THÉÂTRE  DE  MARIONNETTES
 
 

SCÈNE XII

BALANDARD, HENRIETTE, LES PRÉCÉDENTS,
puis LES GENDARMES et LE CONDUCTEUR.



BALANDARD. - Voilà un retard des plus ennuyeux. (Au chef de gare.) 
Quand y aura-t-il moyen de repartir pour Paris ?

LE CHEF DE GARE, d'un ton brusque. - Pas avant huit jours ! Est-ce que c'est ma faute ?

BALANDARD, à Henriette. - Qu'est-ce qu'il a ce monsieur ? Je ne lui ai rien fait et il a l'air furieux contre moi.

HENRIETTE. - On dirait que les voyageurs sont leurs ennemis. Tiens ! voilà ma noce ! (À part.) Il est bien temps !

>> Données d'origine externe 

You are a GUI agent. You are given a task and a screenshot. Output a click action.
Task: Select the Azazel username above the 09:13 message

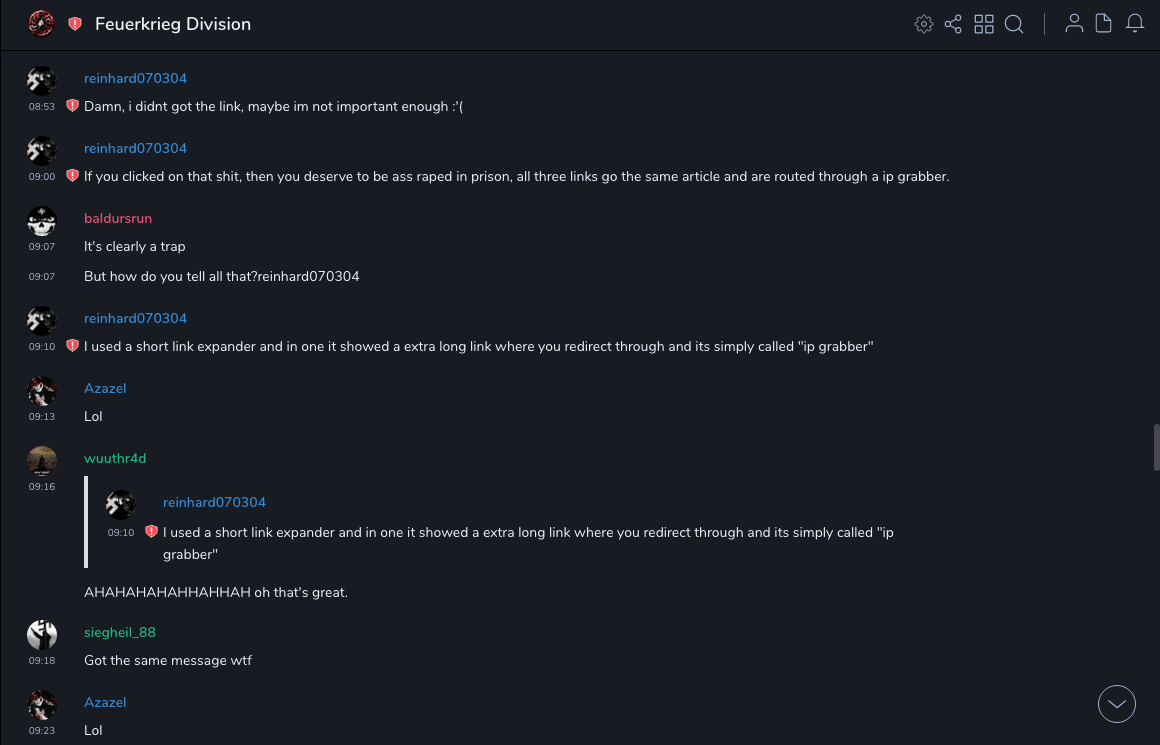point(105,389)
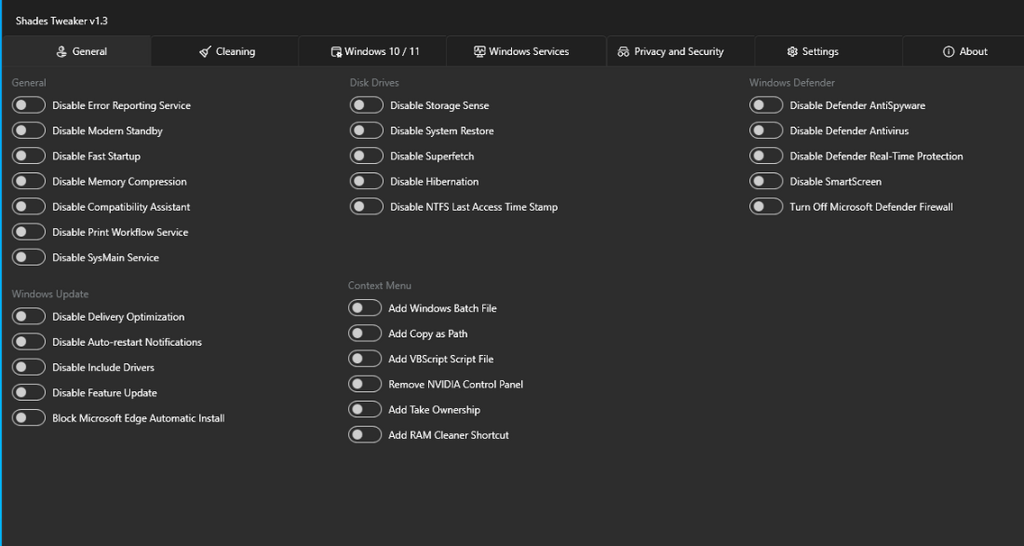The image size is (1024, 546).
Task: Switch to the Privacy and Security tab
Action: coord(680,51)
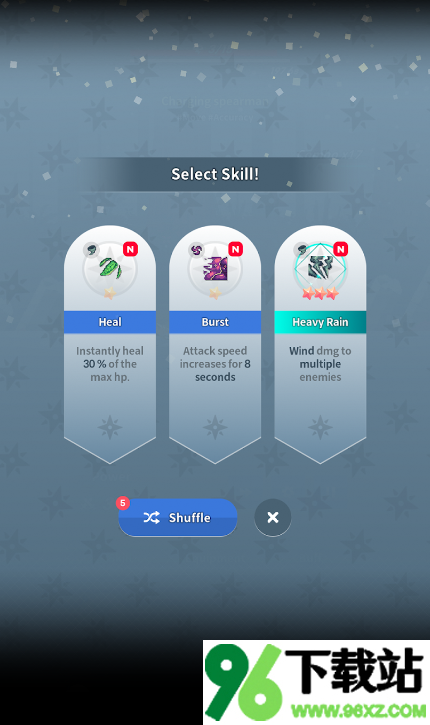
Task: Tap the red 5 counter badge on Shuffle
Action: (123, 503)
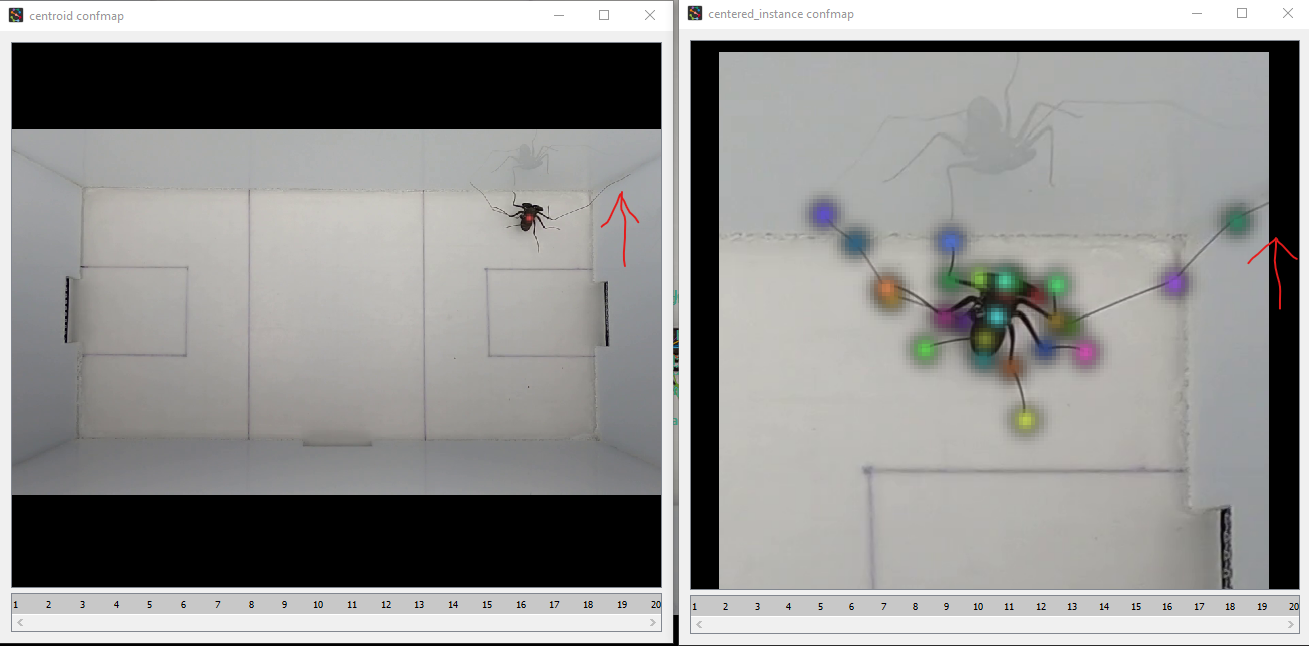Maximize the centered_instance confmap window

click(1242, 13)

MADAME CRÉTINET. - Henriette ! ma fille ! tu as déraillé ?

HENRIETTE, baissant la tête. - Complètement !


MADAME CRÉTINET. - Comment te sens-tu ?

HENRIETTE, relevant ta tête. - Très bien, maman. Rien de grave !

MADAME CRÉTINET. - Mais qu'est-ce tu allais faire à Paris, toute seule ? Quelle imprudence !

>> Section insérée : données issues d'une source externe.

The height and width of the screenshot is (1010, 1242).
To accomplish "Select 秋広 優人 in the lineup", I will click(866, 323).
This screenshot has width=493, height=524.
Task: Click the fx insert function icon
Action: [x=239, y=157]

HENRIETTE, présentant Balandard. - Oh ! j'ai rencontré monsieur, qui a été bien aimable pour moi.

ISIDORE. - On se passera bien de son amabilité. Ça ne me convient pas, à moi, que vous vous promeniez ainsi avec le premier venu.

HENRIETTE. - C'est bien malheureux que cela ne vous plaise pas !... Pourquoi me laissez-vous en plan ?

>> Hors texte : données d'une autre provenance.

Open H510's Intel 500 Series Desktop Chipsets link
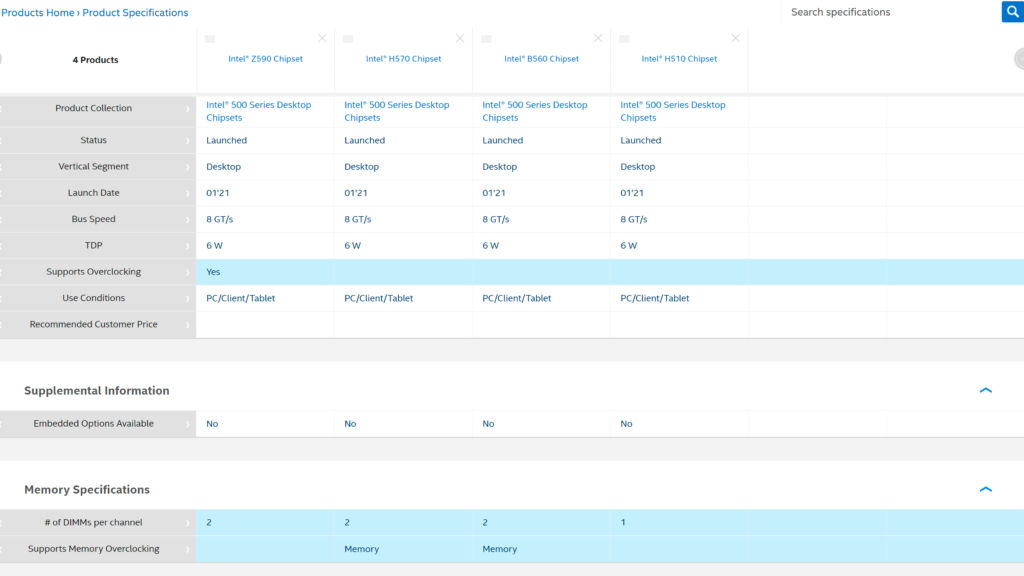This screenshot has height=576, width=1024. click(672, 111)
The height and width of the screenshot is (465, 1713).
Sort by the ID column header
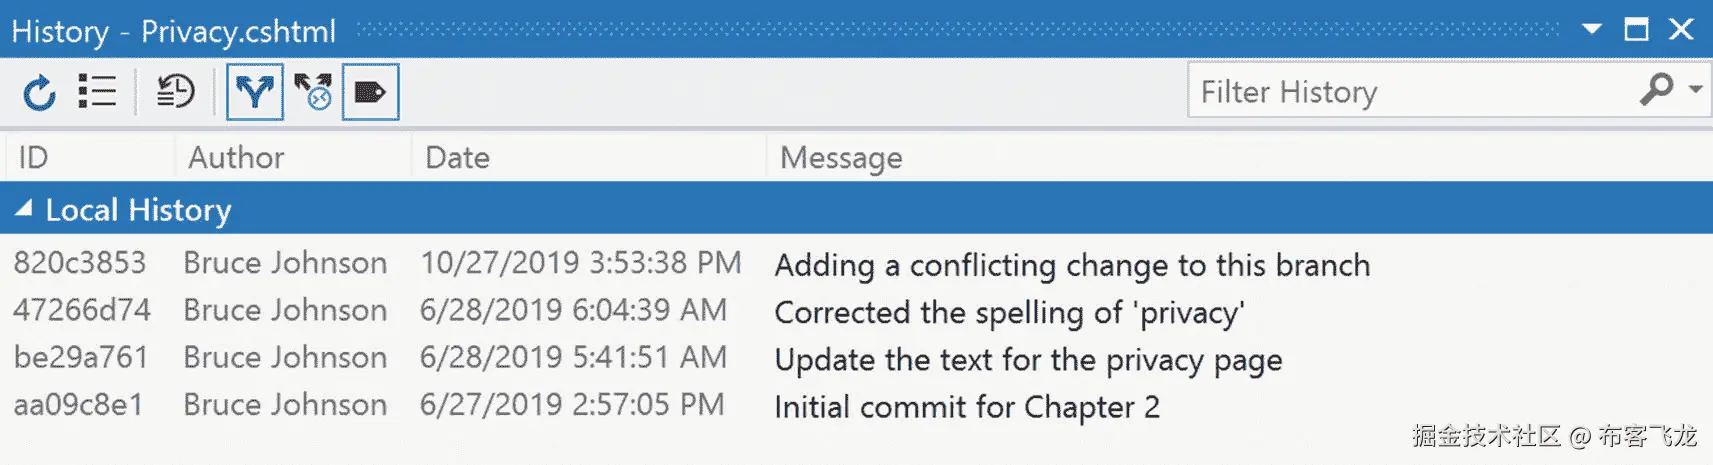point(33,158)
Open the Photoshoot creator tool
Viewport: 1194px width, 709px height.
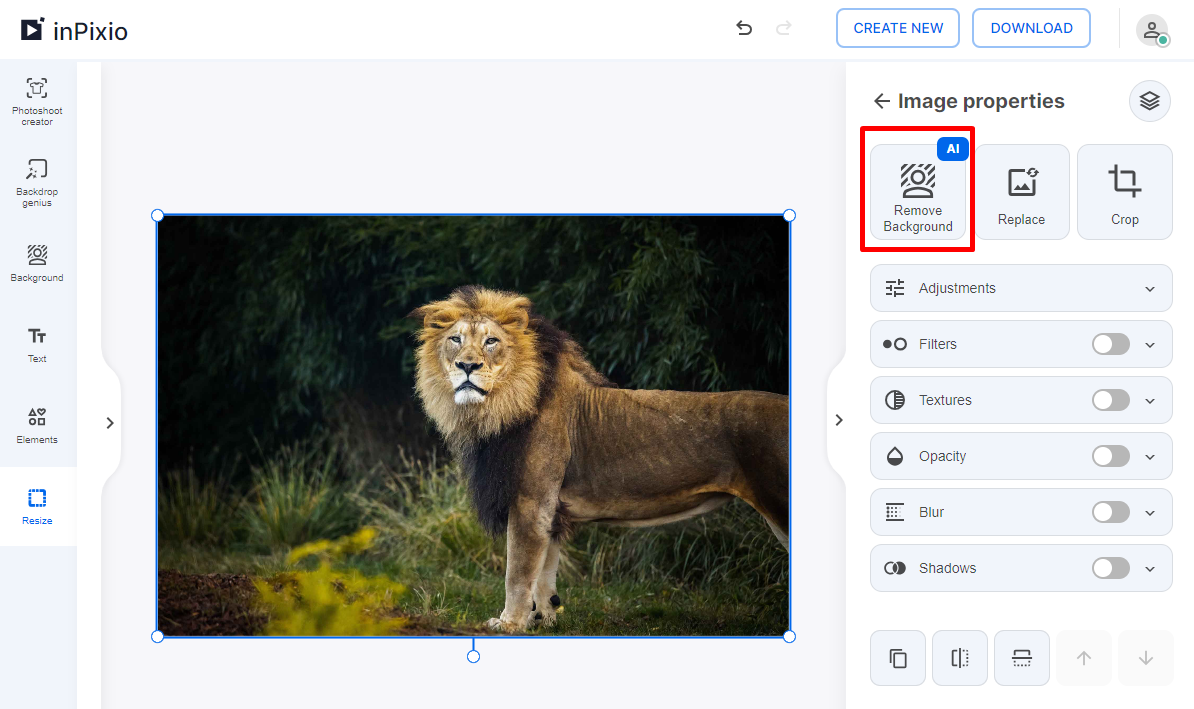point(36,100)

ISIDORE. - J'ai été arrêté comme déserteur. Bonsoir de bonsoir ! je ne suis pas un déserteur de l'armée ; mais pour un peu, je déserterais bien le mariage !

MADAME CRÉTINET. - Voyons, Isidore, voyons, du calme ! il ne faut pas de colère !

ISIDORE. - Je ne suis pas en colère, je suis embêté ; et ce monsieur-là ! (Allant à Balandard.) je lui défends !...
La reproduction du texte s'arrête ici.